> **Task requirements**
Look in the material below for the line holding "Given: Click the filled ellipse shape tool". Set it down exactly, with each later line up to and including the line holding "The image size is (400, 360).".

> **Material provided**
========================================

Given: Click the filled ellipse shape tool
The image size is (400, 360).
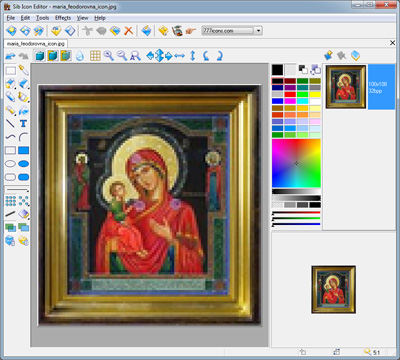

========================================

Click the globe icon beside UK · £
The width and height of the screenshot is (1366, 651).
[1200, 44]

========================================

> **Completed task**
Given: Click the filled ellipse shape tool
The image size is (400, 360).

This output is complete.